A médica veterinária Dra. Carolina Branco Bardese explica que a escolha pelo pet deve acontecer de acordo com o comportamento de cada criança. "Não se pode esperar que gatos façam longas caminhadas ou brinquem igual aos cachorros. Então, os indico para crianças mais calmas e que a intenção não seja gastar tanta energia. Uma criança mais agitada pode ter um cachorro de grande porte, que necessite de caminhadas e brincadeiras, como um Labrador, um Border Collie ou mesmo um SRD (sem raça definida) com essas características. Já uma criança calma, que goste de brincadeiras mais introspectivas, um cachorro mais tranquilo também pode ser o mais adequado", diz.

Outra dica, segundo Baderse, é recorrer aos abrigos de animais. Segundo ela, os tutores dessas instituições já conhecem o comportamentos dos animais, que, em suma, já são adultos. Dessa forma, se torna mais fácil identificar um animal com as características mais adequadas ao modo de vida da criança.

A Dra. Caroline orienta que é preciso atenção com os animais silvestres, e que as melhores opções ainda são as tradicionais. "Não aconselho animais como pássaros e saguis como pets. Como são animais selvagens, sofrem facilmente com estresse. Caso a criança queira um animal não convencional, pode-se considerar um peixe, uma calopsita ou um coelho, por exemplo. Esses animais requerem cuidados iguais aos de cães e gatos, como cuidados veterinários periódicos", diz.

EQUOTERAPIA - Método terapêutico multidisciplinar utilizado no ramo da saúde, a equoterapia tem como principal ferramenta o cavalo e visa o tratamento, eminentemente, de pessoas com deficiência.

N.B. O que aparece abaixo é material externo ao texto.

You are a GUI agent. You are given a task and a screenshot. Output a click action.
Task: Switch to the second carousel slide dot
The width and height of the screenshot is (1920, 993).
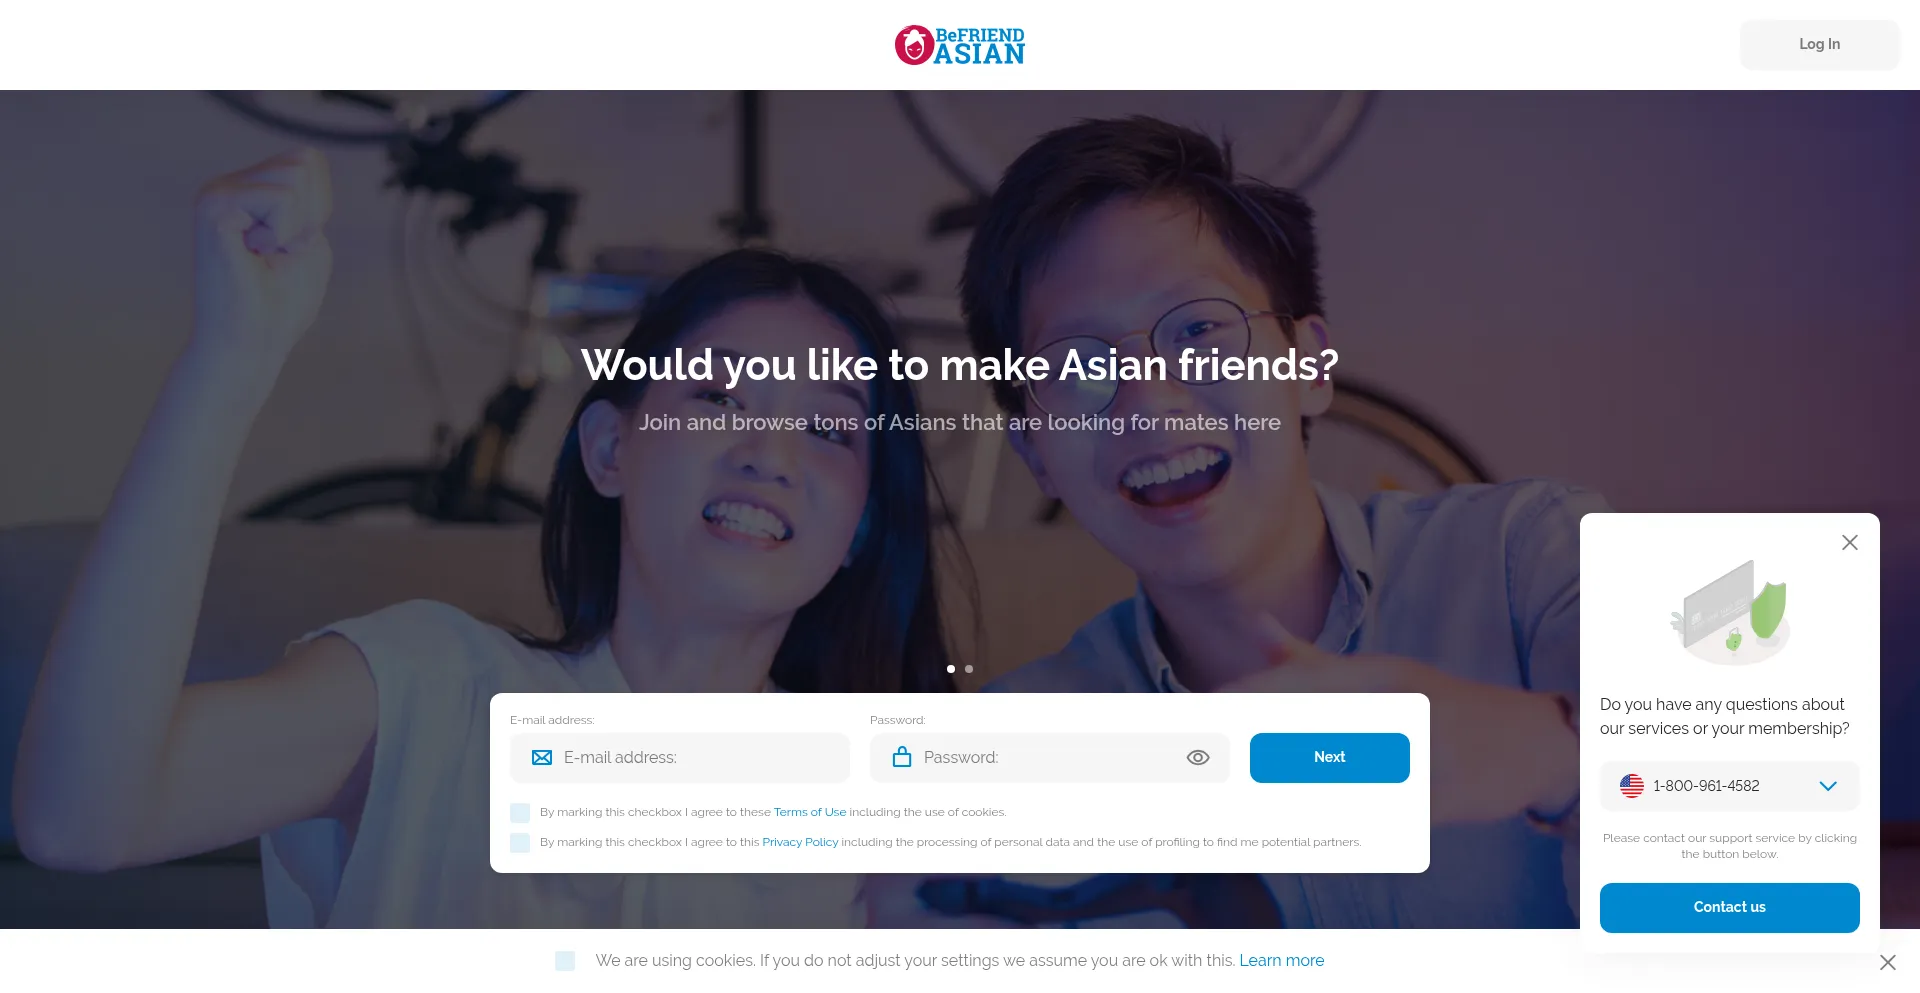(x=969, y=669)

Os exercícios que ela proporciona, por meio do galope do animal, estimula, sobretudo, a coordenação motora e o equilíbrio, além de ser um benefício ao campo psicológico/emocional.

O CENHA - Centro Social Nossa Senhora da Penha, localizado no Tatuapé, em São Paulo, dentre outras especialidades, presta esse tipo de atendimento a seus pacientes. Segundo Magda Vieira, fisioterapeuta do CENHA, a equoterapia age por meio dos movimentos que o cavalo realiza, estimulando que o paciente acerte seu corpo no lombo do animal. "Através dos movimentos tridimensionais que o cavalo realiza - para baixo, para cima, para um lado e para o outro - o cérebro é estimulado por meio dos movimentos semelhantes à marcha humana, fazendo com que o paciente ajuste o próprio corpo para se manter em cima do cavalo", explica.

Todas as atividades de equoterapia no CENHA - que possui a modalidade há cinco anos - são monitoradas e desenvolvidas de acordo com cada quadro, cada paciente, que chega até o Centro Social por intermédio da SMS - Secretaria Municipal da Saúde. "A equoterapia tem como principal atuante o cavalo . É ele que promove os benefícios tão almejados. Nós, profissionais, somos meros coadjuvantes que atuamos na nossa parte para sanar todas as conquistas alcançadas", finaliza Magda Vieira, ressaltando o importante papel do animal na recuperação do bem estar dos pacientes.